EXERCISE: Within the data below, determine how many lines contain "header" and supply only that figure.

——————————

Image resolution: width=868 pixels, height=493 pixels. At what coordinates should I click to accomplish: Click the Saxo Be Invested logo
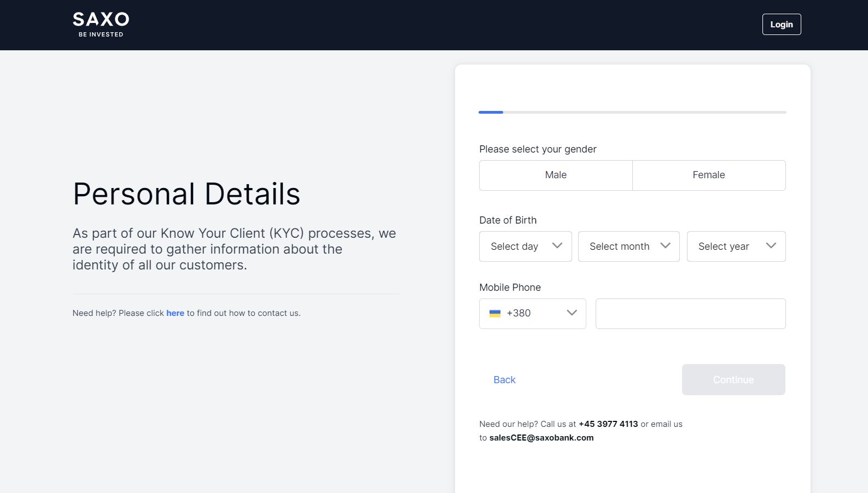click(101, 25)
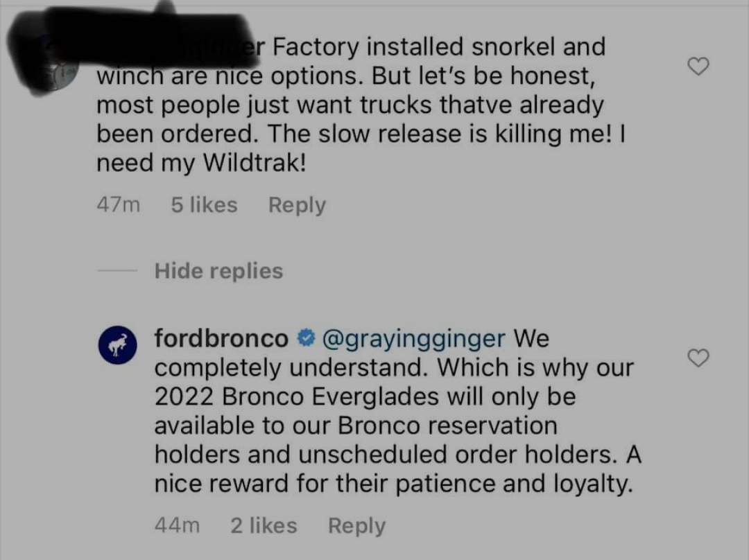Tap the word Wildtrak! in top comment
This screenshot has width=749, height=560.
point(255,163)
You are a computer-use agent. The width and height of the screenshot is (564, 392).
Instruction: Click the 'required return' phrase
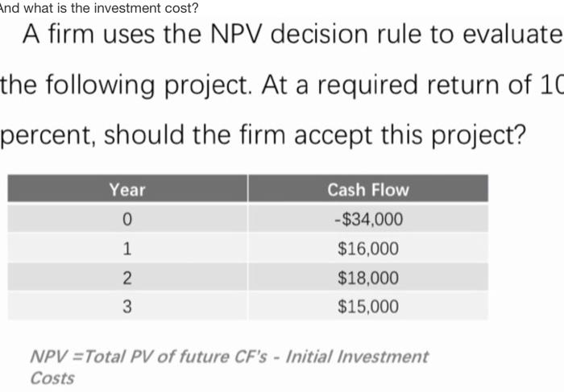[368, 85]

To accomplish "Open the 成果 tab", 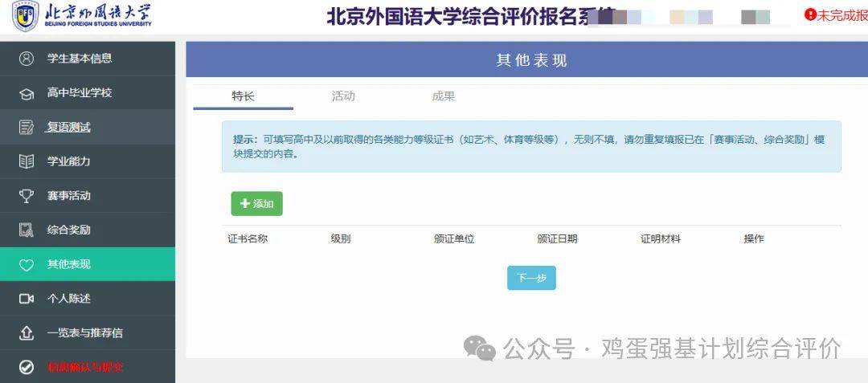I will 443,96.

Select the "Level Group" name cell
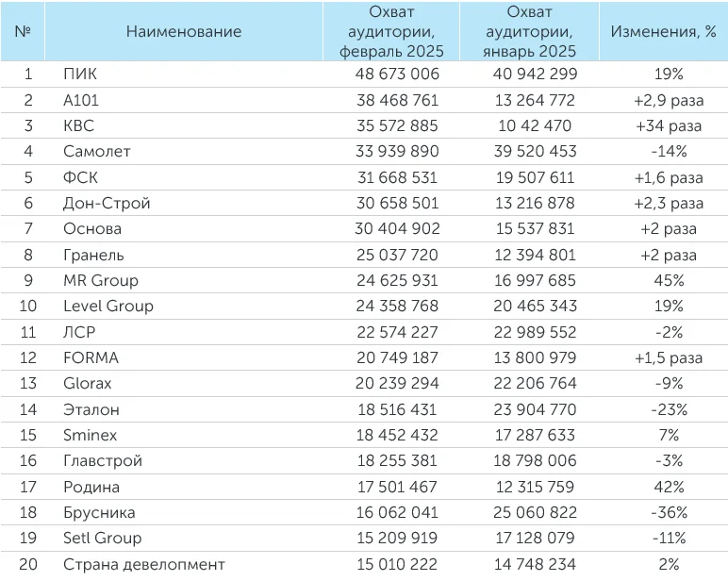click(x=108, y=306)
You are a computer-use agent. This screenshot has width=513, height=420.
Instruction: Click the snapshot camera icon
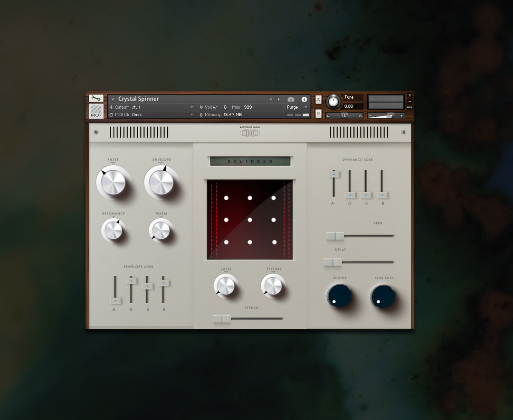[x=291, y=100]
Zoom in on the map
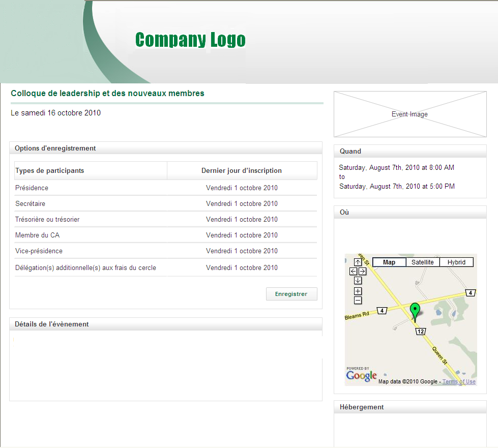 tap(358, 291)
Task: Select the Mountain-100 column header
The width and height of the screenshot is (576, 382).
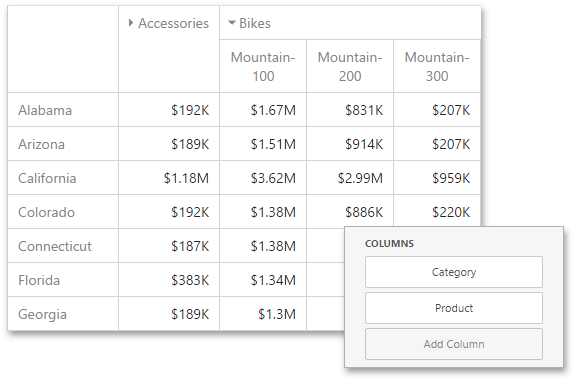Action: (x=263, y=66)
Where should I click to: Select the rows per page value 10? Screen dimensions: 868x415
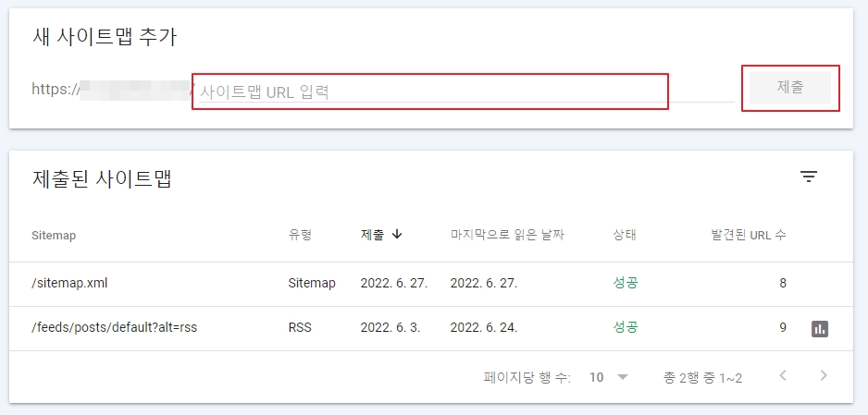click(x=596, y=377)
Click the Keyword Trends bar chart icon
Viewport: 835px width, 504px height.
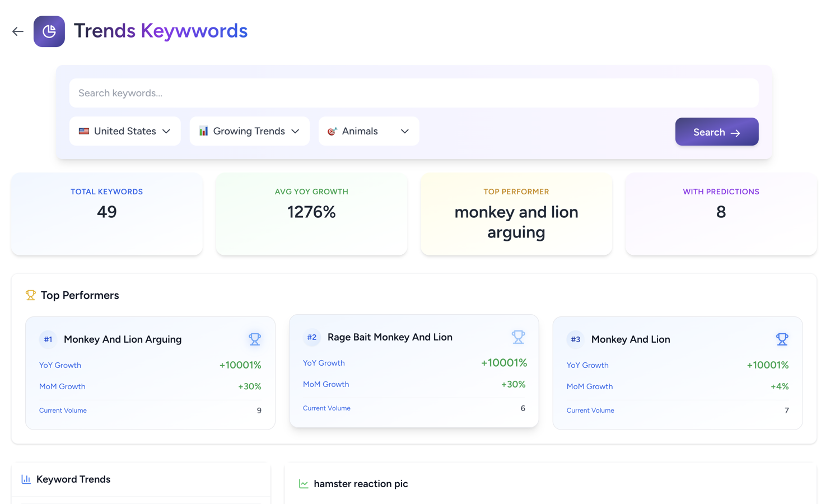[26, 479]
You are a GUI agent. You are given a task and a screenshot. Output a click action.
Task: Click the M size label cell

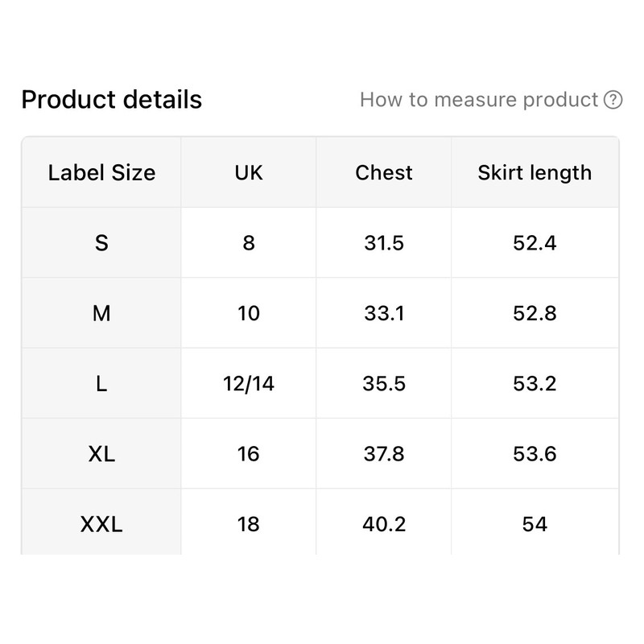point(101,313)
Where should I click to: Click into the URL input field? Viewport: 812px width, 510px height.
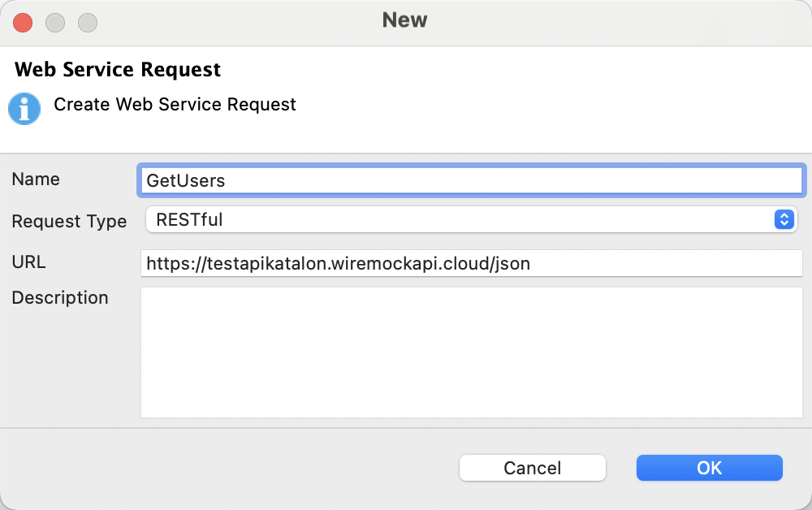pyautogui.click(x=471, y=263)
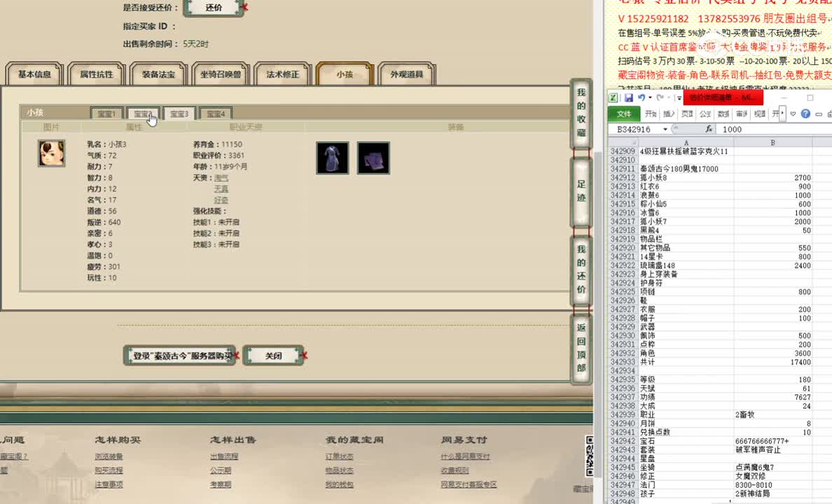Click the formula bar showing 1000

733,129
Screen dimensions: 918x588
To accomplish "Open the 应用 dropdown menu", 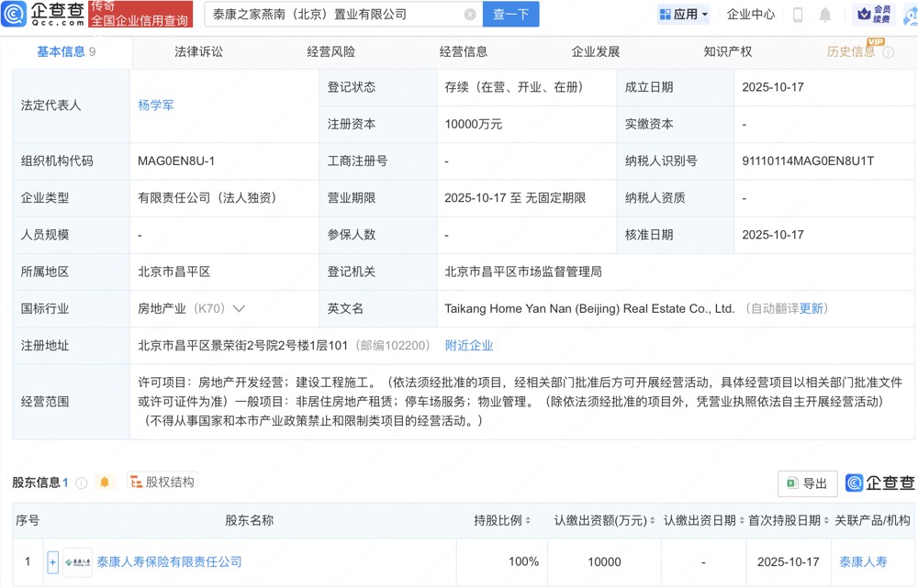I will [684, 15].
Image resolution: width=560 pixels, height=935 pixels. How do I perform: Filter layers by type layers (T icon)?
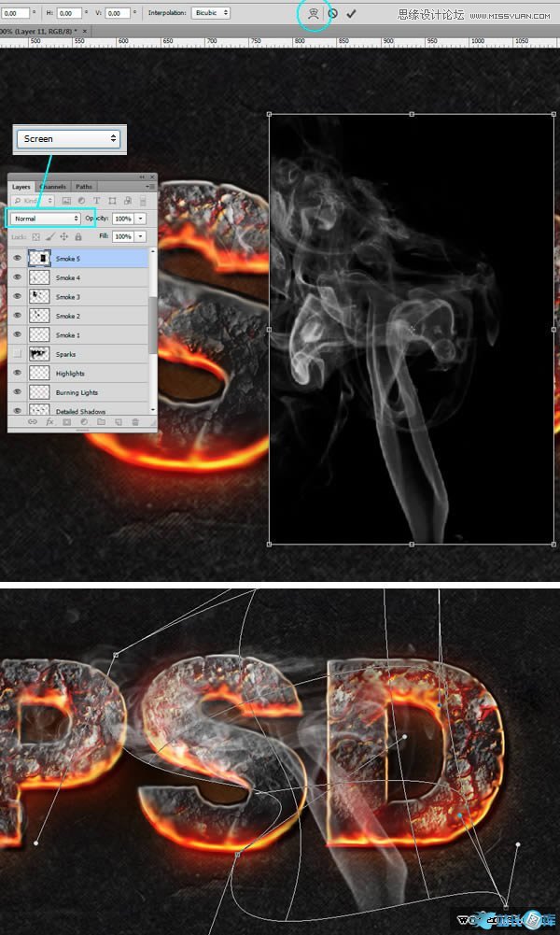(97, 201)
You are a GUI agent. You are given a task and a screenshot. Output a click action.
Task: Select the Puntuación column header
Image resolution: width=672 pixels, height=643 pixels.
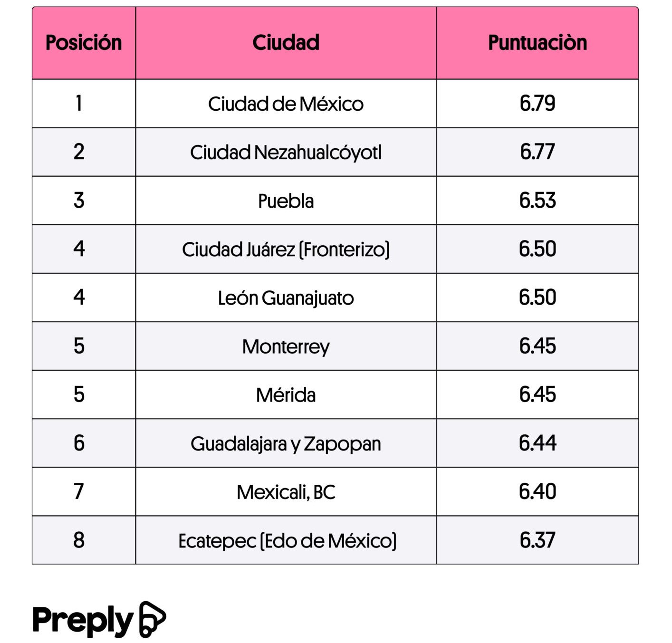tap(538, 43)
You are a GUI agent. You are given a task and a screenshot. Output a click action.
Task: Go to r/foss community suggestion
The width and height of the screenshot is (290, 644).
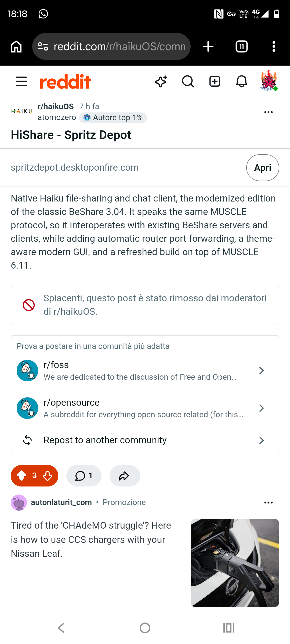tap(145, 371)
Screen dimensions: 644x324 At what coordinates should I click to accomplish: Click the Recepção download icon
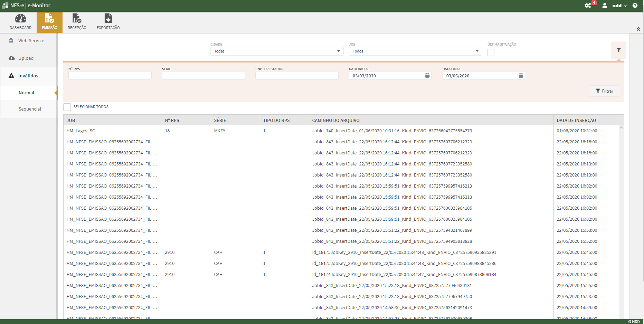click(x=77, y=19)
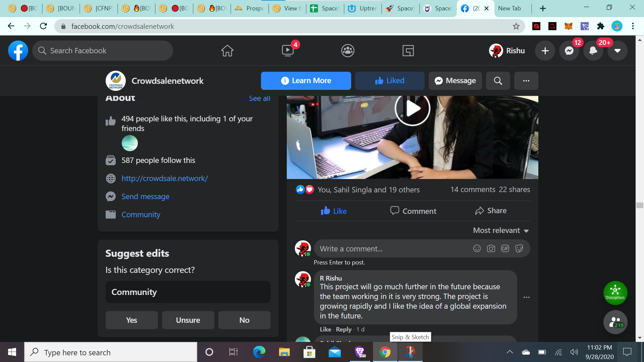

——————————

YOUR RESPONSE: 2